The Escherichia coli replisome is inherently DNA damage tolerant

Abstract

The Escherichia coli DNA replication machinery must frequently overcome template lesions under normal growth conditions. Yet, the outcome of a collision between the replisome and a leading-strand template lesion remains poorly understood. Here, we demonstrate that a single, site-specific, cyclobutane pyrimidine dimer leading-strand template lesion provides only a transient block to fork progression in vitro. The replisome remains stably associated with the fork after collision with the lesion. Leading-strand synthesis is then reinitiated downstream of the damage in a reaction that is dependent on the primase, DnaG, but independent of any of the known replication-restart proteins.

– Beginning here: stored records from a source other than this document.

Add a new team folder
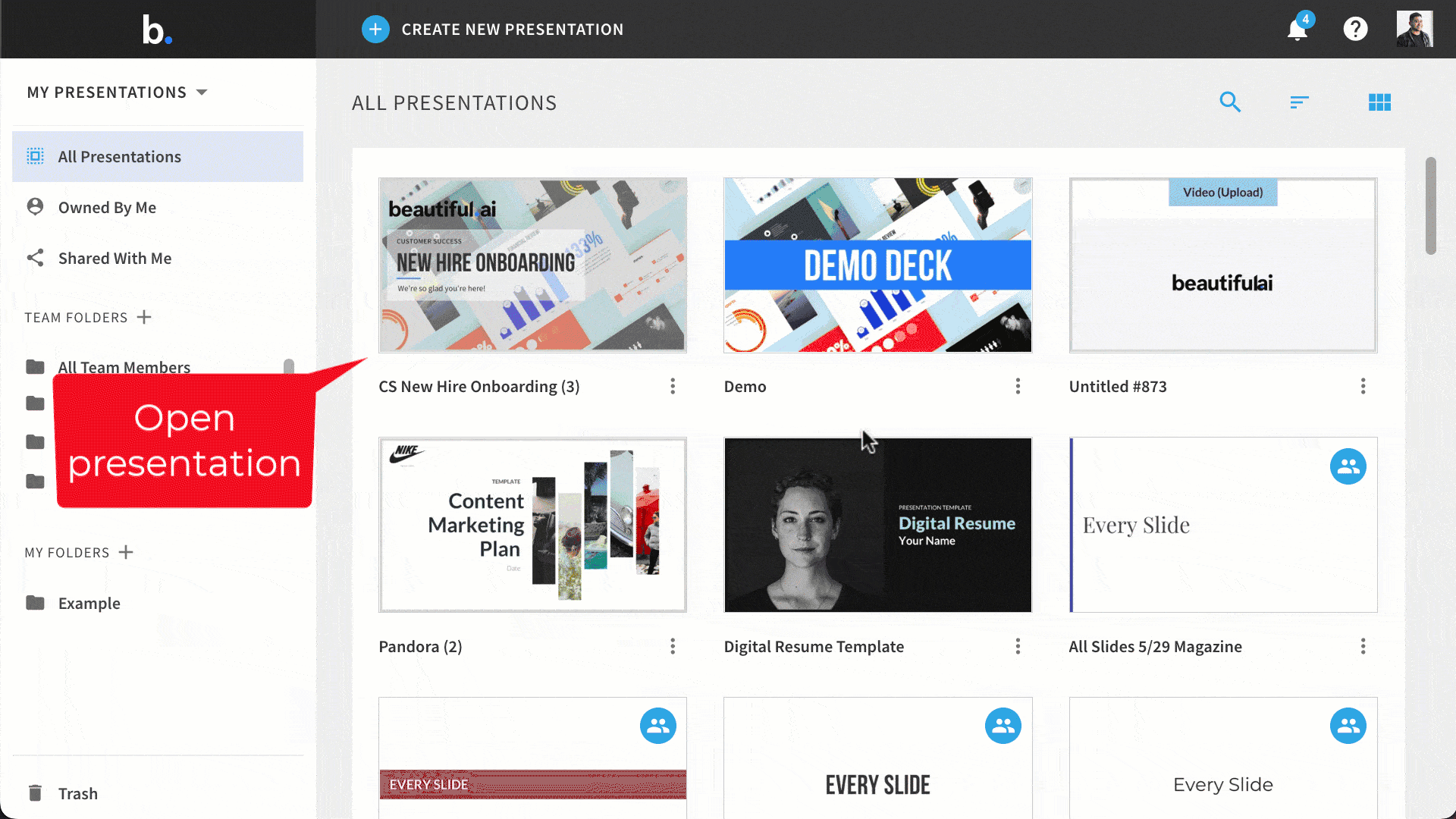Screen dimensions: 1456x819 click(144, 317)
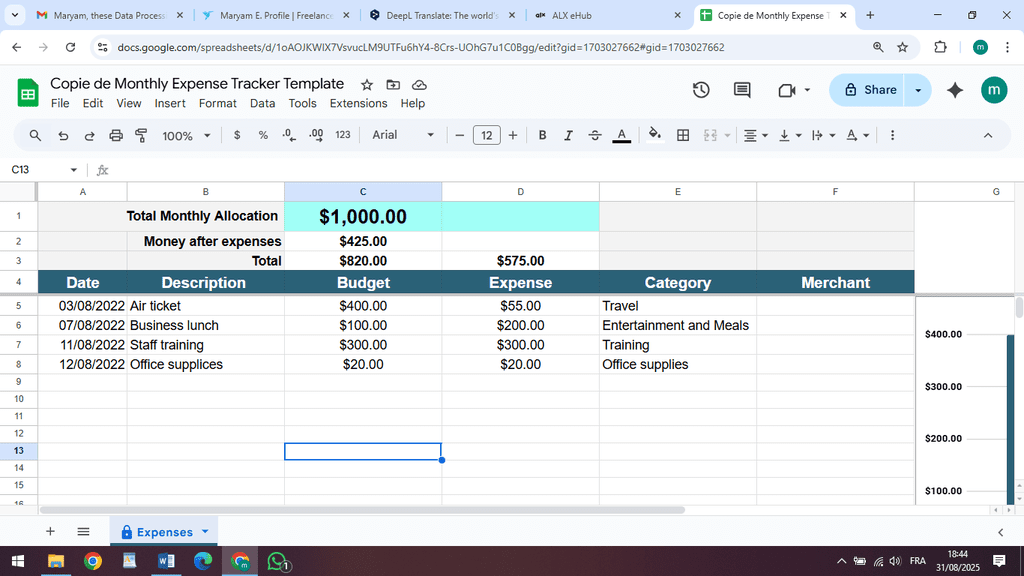Open version history clock icon
The image size is (1024, 576).
point(701,90)
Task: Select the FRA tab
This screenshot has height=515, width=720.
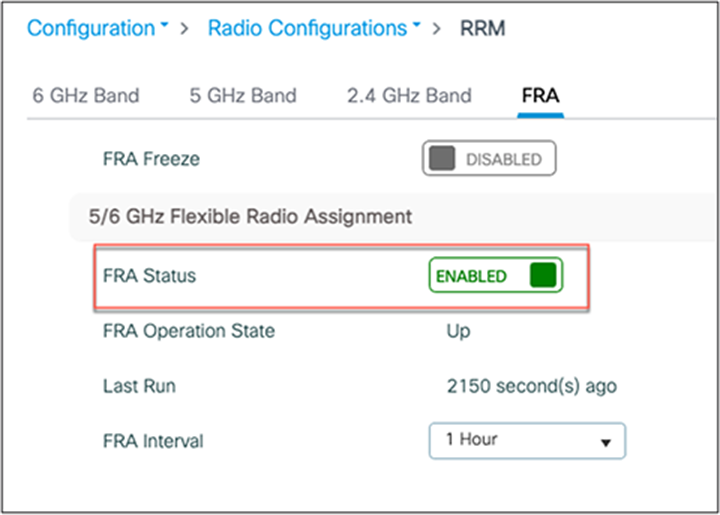Action: (x=540, y=96)
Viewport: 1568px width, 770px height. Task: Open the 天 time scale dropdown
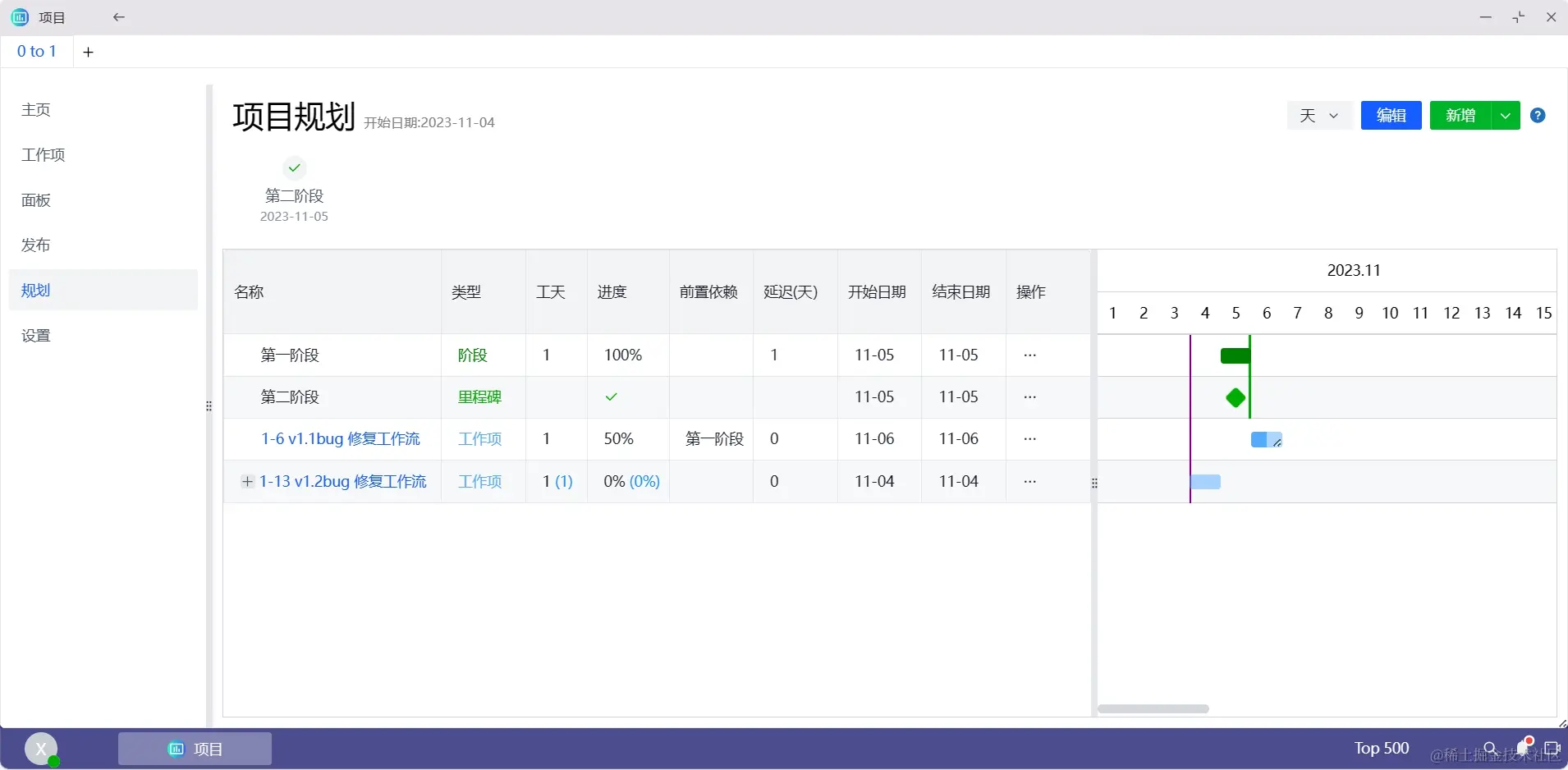[1319, 116]
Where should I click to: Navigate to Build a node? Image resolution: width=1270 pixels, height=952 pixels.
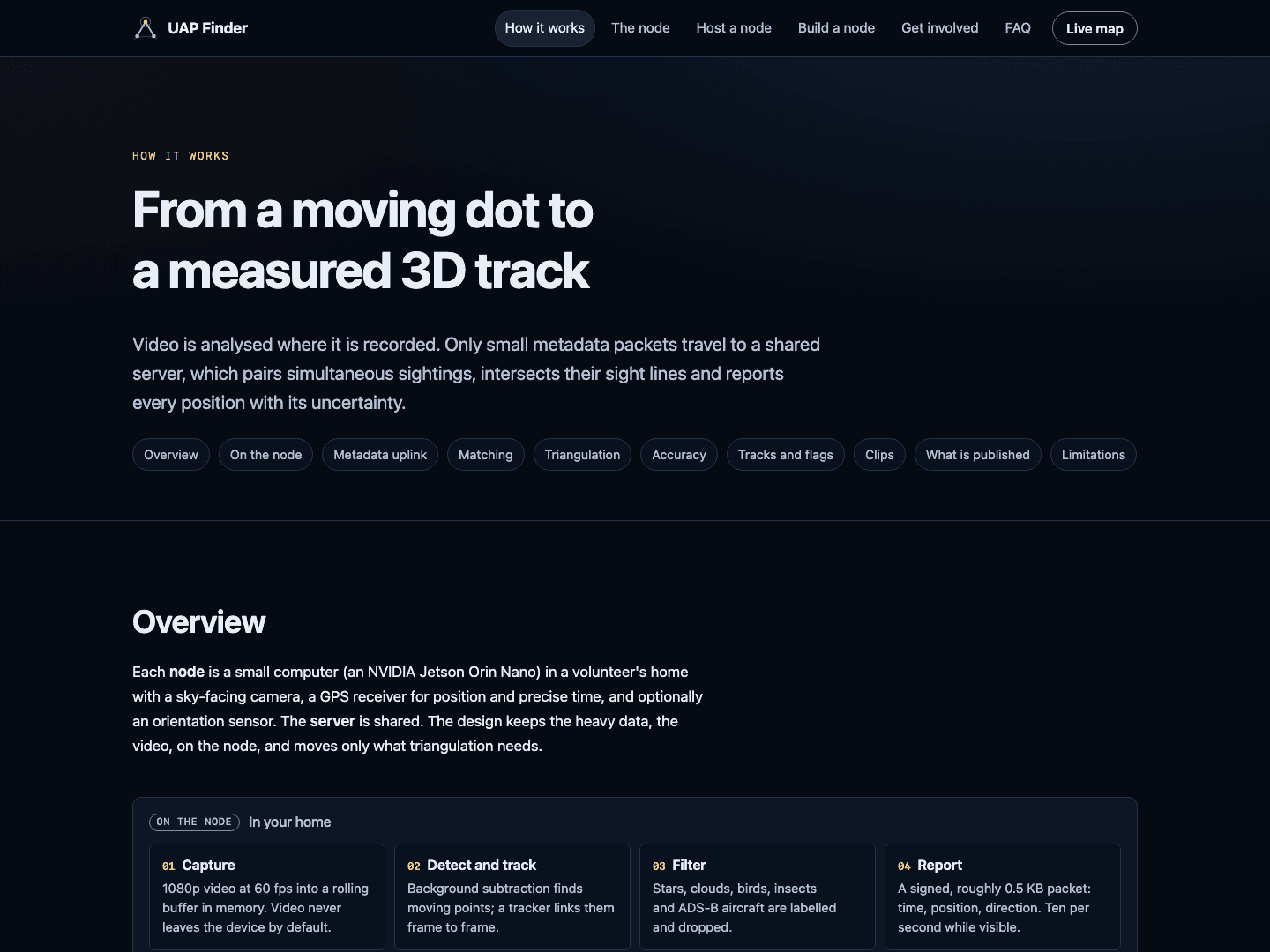pos(836,28)
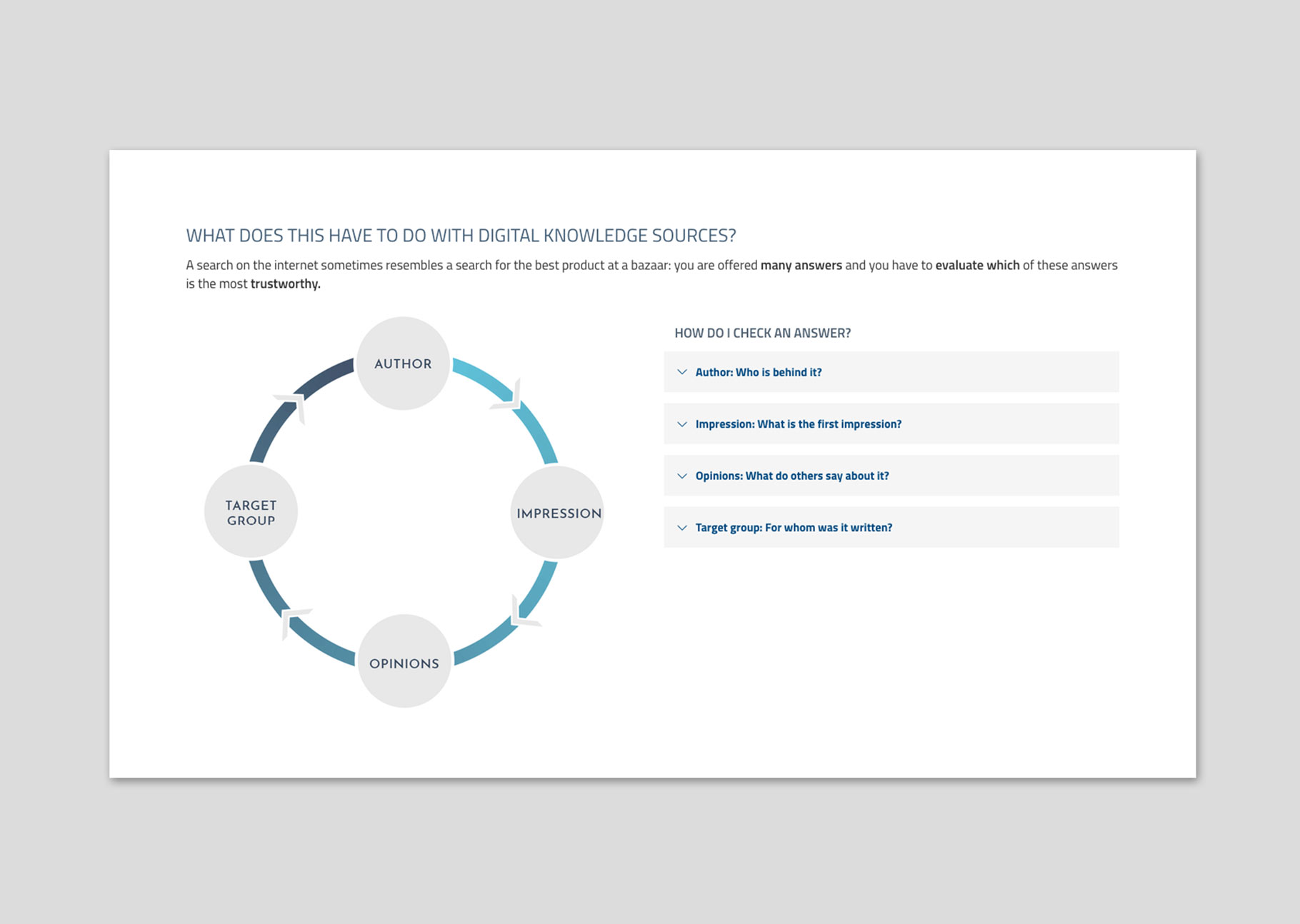
Task: Click the 'HOW DO I CHECK AN ANSWER?' heading
Action: tap(762, 333)
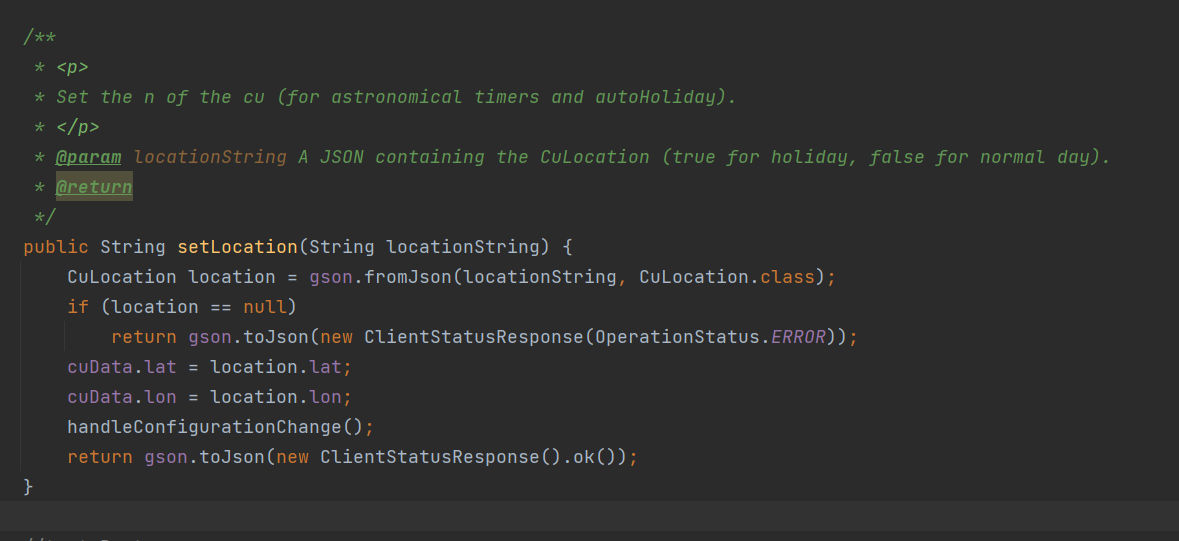This screenshot has height=541, width=1179.
Task: Click the opening <p> tag in comment
Action: tap(72, 67)
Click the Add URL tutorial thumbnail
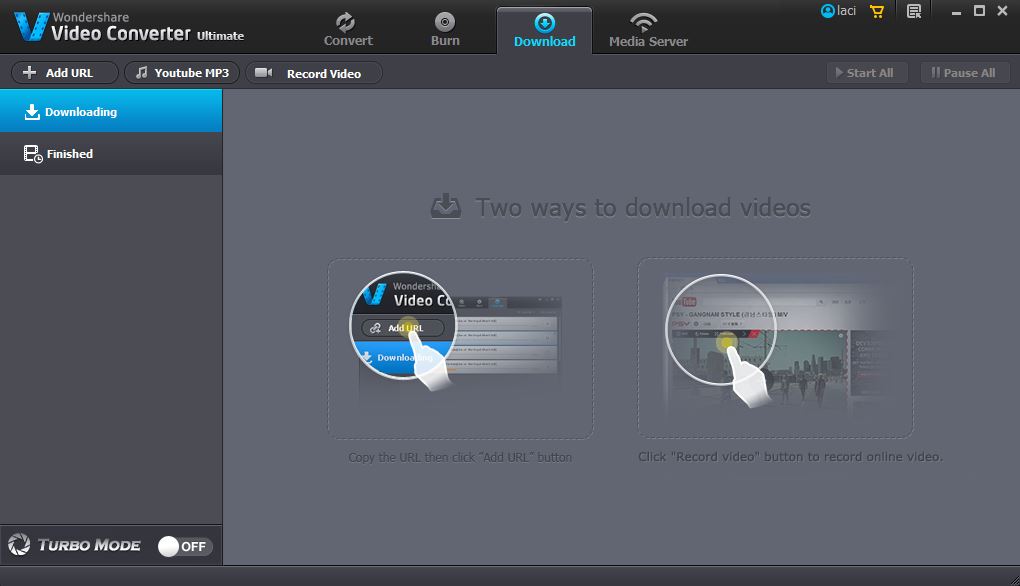 click(460, 348)
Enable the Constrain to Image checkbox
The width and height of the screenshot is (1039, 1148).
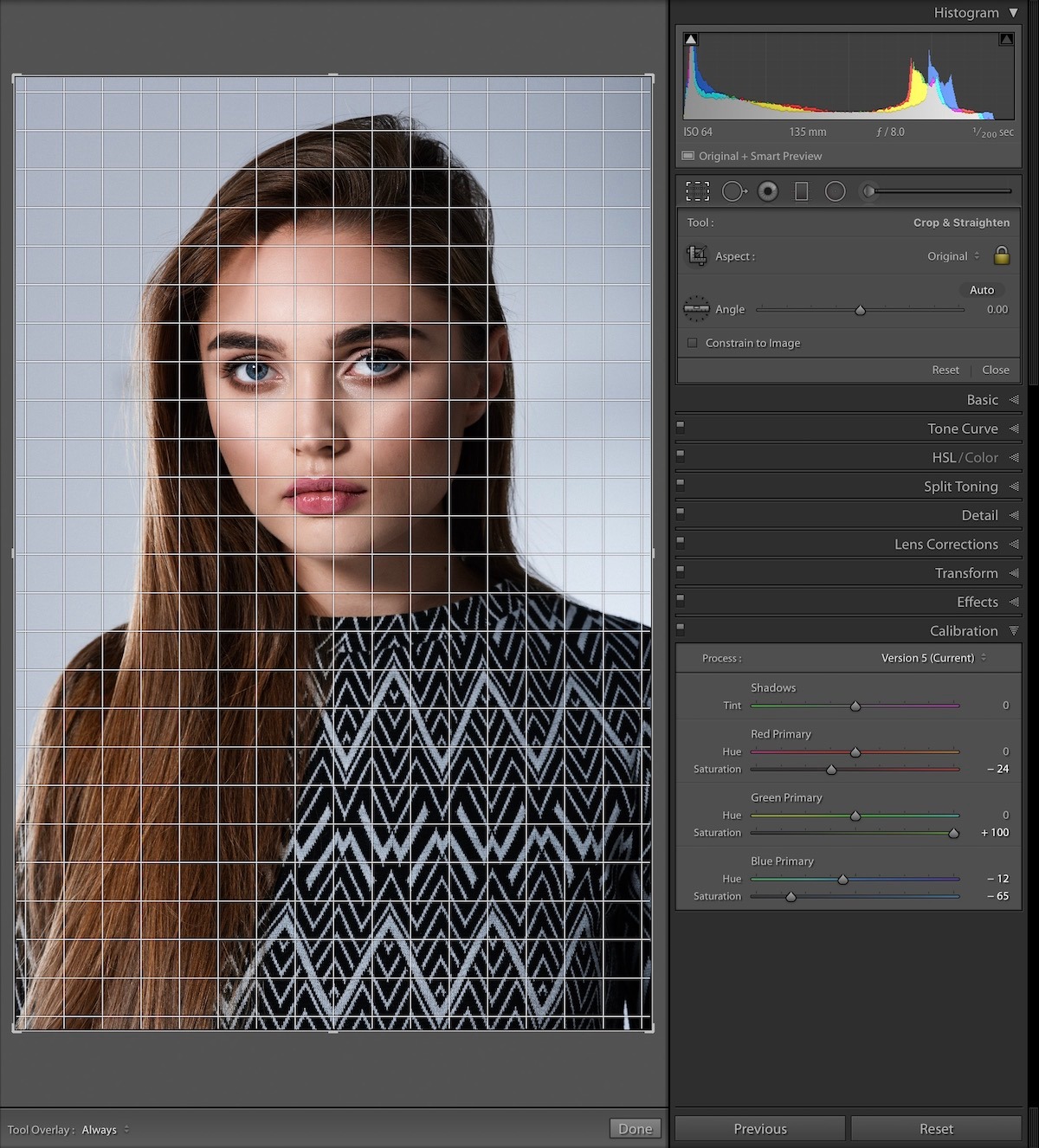(x=693, y=343)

These observations reveal that the replisome can tolerate leading-strand template lesions without dissociating by synthesizing the leading strand discontinuously.

Fig. 1

A single leading-strand template CPD provides only a transient block to replisome progression. (A) Diagram of the CPD-containing plasmid used as template for replication reactions. (B) Illustration showing the staging of typical bulk (i), and column-isolated (ii), oriC-dependent replication reactions using EcoRI to release topologically-stalled forks. The predicted replication products following post-replication PvuI digestion are shown for the CPD and undamaged templates. (C and D) Time courses for replication reactions conducted in bulk (C) or using column-isolated, replisome-associated ERIs (D). Reaction products were digested with PvuI and analyzed by both native and denaturing gel electrophoresis as indicated. (D) The * denotes products formed from ERIs where the leading strand was labeled but not extended following EcoRI cleavage.

Fig. 2

Restart products are associated with the production of full-length duplex DNA. (A and B) Two-dimensional gel electrophoretic analysis of the replication products from both bulk (A), and column-isolated (B), EcoRI-dependent reactions using the CPD template. Reactions were incubated for 4 min prior to quenching and PvuI cleavage. Samples of the same reactions were run solely through native and alkaline gels to serve as markers for the major reaction products. The * is as in Fig. 1D.

Fig. 3

Restart products are generated by leading-strand synthesis. (A) Inhibition of replication by the Tus/ter complex generates a 50–100 base region of ssDNA on the lagging-strand template (12). Post-replication EcoRI cleavage will release leading-strand products as full-length duplex DNA because the restriction site is located 32 bp to the 5′ side of terB. (B and C) Replication reactions were conducted in bulk on undamaged (B) and CPD (C) templates in the presence of DNA gyrase. Following 6-min incubations, products were digested with EcoRI and PvuI prior to analysis by two-dimensional gel electrophoresis, with additional samples run solely through either native or alkaline gels serving as markers. Uncut refers to the positions of products (stalled forks and products of uncoupled replication) that are not released by EcoRI / PvuI cleavage.

Fig. 4

DnaG re-primes the leading-strand template downstream of the CPD. Column-isolated CPD-template replication reactions were initiated by EcoRI cleavage in the presence or absence of DnaG for 6 min. Reactions were quenched and digested with either PvuI, or PvuI and EagI, which maps to the region of the template downstream of the CPD (fig. S5B). Samples were analyzed by both native and denaturing gel electrophoresis. The * is as in Fig. 1D.